_Task item:_ Taking the lines below one at a time, count those with the string "computer" and give the result alone.
Material for this exercise: Begin
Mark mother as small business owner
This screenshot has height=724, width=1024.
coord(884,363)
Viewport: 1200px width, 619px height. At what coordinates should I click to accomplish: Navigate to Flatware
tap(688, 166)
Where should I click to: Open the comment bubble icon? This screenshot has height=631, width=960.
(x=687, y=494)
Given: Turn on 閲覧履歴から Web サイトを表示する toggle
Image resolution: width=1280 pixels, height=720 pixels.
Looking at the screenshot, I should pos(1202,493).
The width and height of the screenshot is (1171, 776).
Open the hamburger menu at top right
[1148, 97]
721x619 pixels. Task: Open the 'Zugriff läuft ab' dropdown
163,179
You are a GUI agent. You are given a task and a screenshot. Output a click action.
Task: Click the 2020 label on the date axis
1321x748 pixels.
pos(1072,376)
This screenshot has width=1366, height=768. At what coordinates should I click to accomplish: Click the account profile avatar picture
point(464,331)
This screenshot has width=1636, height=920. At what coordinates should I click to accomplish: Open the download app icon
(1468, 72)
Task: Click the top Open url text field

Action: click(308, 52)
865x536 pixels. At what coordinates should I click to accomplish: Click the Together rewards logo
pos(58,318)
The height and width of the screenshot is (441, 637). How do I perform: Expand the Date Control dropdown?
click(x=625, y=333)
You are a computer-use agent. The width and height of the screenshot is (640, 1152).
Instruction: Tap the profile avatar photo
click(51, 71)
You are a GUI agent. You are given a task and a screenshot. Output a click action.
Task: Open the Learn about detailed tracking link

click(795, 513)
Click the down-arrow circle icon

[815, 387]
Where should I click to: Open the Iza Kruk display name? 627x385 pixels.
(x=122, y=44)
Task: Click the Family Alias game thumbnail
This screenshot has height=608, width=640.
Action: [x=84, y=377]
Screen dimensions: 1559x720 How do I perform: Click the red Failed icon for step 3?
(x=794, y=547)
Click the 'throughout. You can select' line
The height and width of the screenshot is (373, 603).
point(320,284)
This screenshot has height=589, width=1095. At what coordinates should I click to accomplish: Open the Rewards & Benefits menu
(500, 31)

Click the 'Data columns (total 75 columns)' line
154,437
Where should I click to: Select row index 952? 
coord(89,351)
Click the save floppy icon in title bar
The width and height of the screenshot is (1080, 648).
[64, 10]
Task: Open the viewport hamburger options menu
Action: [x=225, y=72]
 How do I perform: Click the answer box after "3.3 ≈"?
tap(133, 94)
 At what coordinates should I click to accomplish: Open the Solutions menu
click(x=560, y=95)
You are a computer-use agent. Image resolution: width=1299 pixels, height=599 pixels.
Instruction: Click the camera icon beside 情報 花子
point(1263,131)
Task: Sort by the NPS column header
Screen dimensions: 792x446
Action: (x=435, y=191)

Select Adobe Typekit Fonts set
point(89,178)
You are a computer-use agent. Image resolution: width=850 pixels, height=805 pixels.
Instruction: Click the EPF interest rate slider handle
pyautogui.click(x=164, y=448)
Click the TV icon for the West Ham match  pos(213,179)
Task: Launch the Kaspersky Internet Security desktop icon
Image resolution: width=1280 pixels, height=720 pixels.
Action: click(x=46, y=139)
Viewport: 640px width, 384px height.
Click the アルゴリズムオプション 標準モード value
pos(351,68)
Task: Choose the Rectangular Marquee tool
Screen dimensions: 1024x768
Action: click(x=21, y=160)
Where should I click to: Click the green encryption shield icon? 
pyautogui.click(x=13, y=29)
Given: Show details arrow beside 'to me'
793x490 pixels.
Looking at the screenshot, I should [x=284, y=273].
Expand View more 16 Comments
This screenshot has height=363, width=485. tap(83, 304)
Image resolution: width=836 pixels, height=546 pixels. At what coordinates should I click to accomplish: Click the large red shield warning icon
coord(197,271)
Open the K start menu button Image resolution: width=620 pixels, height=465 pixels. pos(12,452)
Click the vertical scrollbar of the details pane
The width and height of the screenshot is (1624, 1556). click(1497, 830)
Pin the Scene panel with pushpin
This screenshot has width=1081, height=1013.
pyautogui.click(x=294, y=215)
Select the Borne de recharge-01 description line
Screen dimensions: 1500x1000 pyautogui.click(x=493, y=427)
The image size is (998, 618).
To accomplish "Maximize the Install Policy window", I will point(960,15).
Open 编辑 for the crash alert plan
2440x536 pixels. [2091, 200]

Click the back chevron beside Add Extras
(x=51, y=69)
Material for this exercise: End
_Output for this task:_ 3